The big questions are how much uranium is there? And how long will the uranium last? This is mainly measured from the price of extracting said uranium, as some ore-bodies will cost more to extract. At a price of USD 130/kg and less, there is predicted to be 5.7 million tons of identified uranium that can be mined (OECD 2016), which if matched up with the 2006 uranium requirements of 66,500 tons, which would last roughly 85 years (Chmielewski 2008). Different sources using slightly different values calculate 80 years and 90 years of Uranium supply left at this price (Kidd 2011) (WNA 2016). These calculations are based on a scenario that nuclear energy doesn't really change going into the future, and a whole range of different scenarios could increase or decrease viable reserves. A decrease would only likely come about if the overall cost of producing energy decreased to a point, that nuclear energy was being priced out by other energy sources. If prices dropped to a point where only uranium mined at a price of USD 80/kg or less was viable, then only 37% of the 5.7 million tons mentioned earlier, would be able to be mined (OECD 2016). Increases of viable reserves could be caused by a number of things; simply an increase in the price of energy would allow more orebodies to be mined that were once too expensive. Discovery of further uranium resources from geological predictions will of course increase supply, with (Chmielewski 2008) estimating that we would have enough Uranium to last 300 years. Recycling plutonium from spent fuel cells could increase the life of today’s known uranium supply by 70 times, which would mean the reserves could last up 3000 years! Technological advances also have the capability to reduce mining costs and extend the life of fuel cells, with the new Generation-IV fast neutron reactors with their closed fuel cycle producing 100 times the energy with the same quantity of uranium (Chmielewski 2008). All these factors have the potential to come together, to give us the uranium we need for thousands of years.
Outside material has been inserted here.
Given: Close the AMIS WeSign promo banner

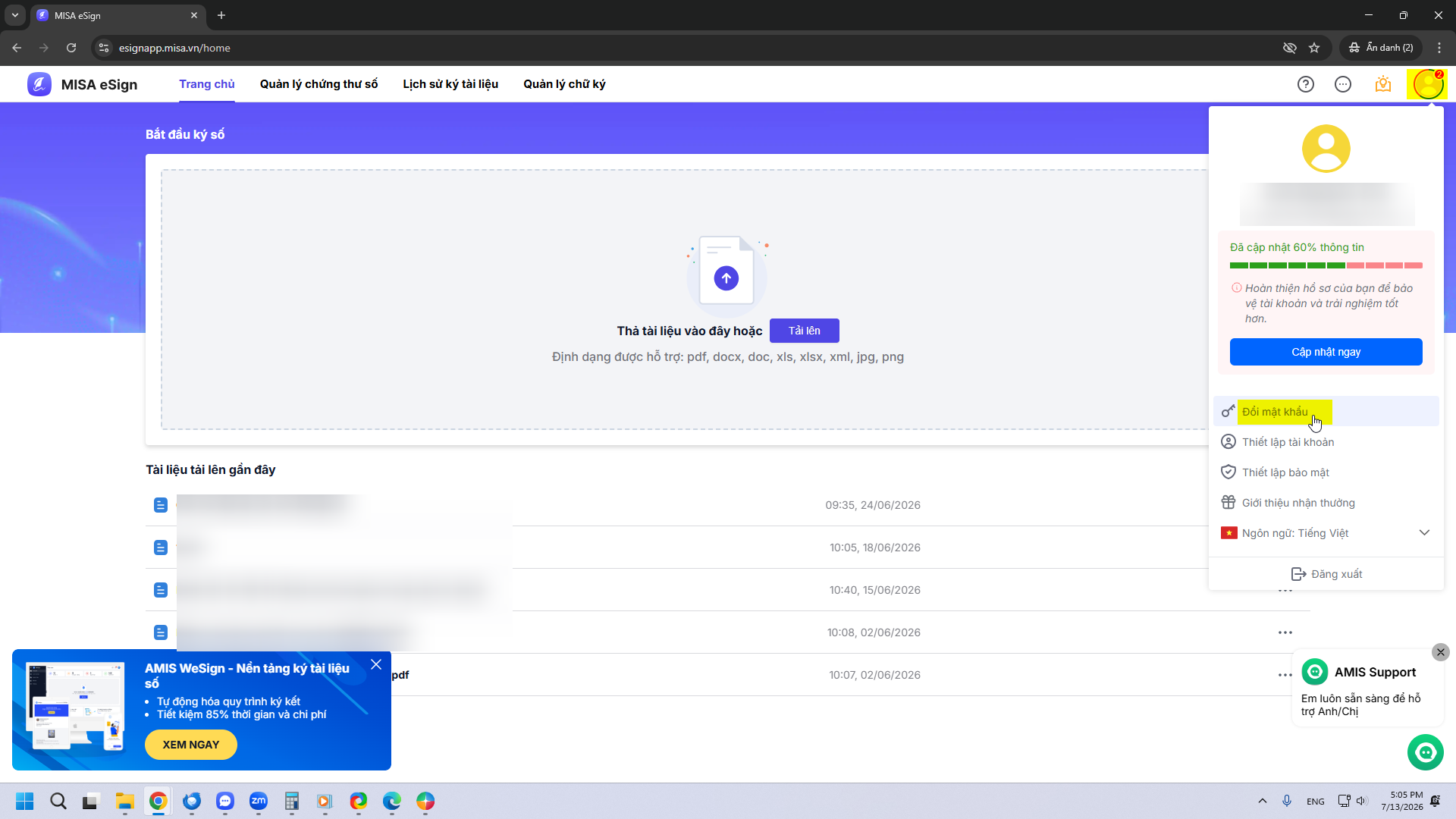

Worldwide uranium resources and potential years of generation (Chmielewski 2008)

Uranium resources have been increasing significantly since 1975 in correspondence to increased expenditure on exploration. This would suggest that as exploration increases, viable reserves of uranium would also increase, with previously uneconomic uranium from Florida once again being examined for possible extraction, and lower-grade ore bodies such as those in Morocco also being investigated (Kidd 2011). This is because, the uranium fuel only makes up a fraction of the cost of nuclear energy; only 2% of the cost is attributed to the uranium, with the vast majority attributed to building the plant, operating and maintenance. This means that a theoretical doubling of uranium prices would only add a 2% increase on to final electricity bills (Chmielewski 2008).

Known Uranium Resources, their prices and Exploration Expenditure (WNA 2016)

As technology advances and additional orebodies become viable and are discovered, it appears that reserves of uranium will be around for thousands of years to come if managed correctly. This could pave the way to an era of cleaner energy if managed correctly. This is dependent on the research and exploration being done however, which may be at risk from investment as recent discoveries of cheap shale have the potential to side-track nations away from uranium exploration. Or there is the potential that uranium may not be needed at all by 2050, with hopeful estimates that we could have nuclear fusion power plants in operation by then!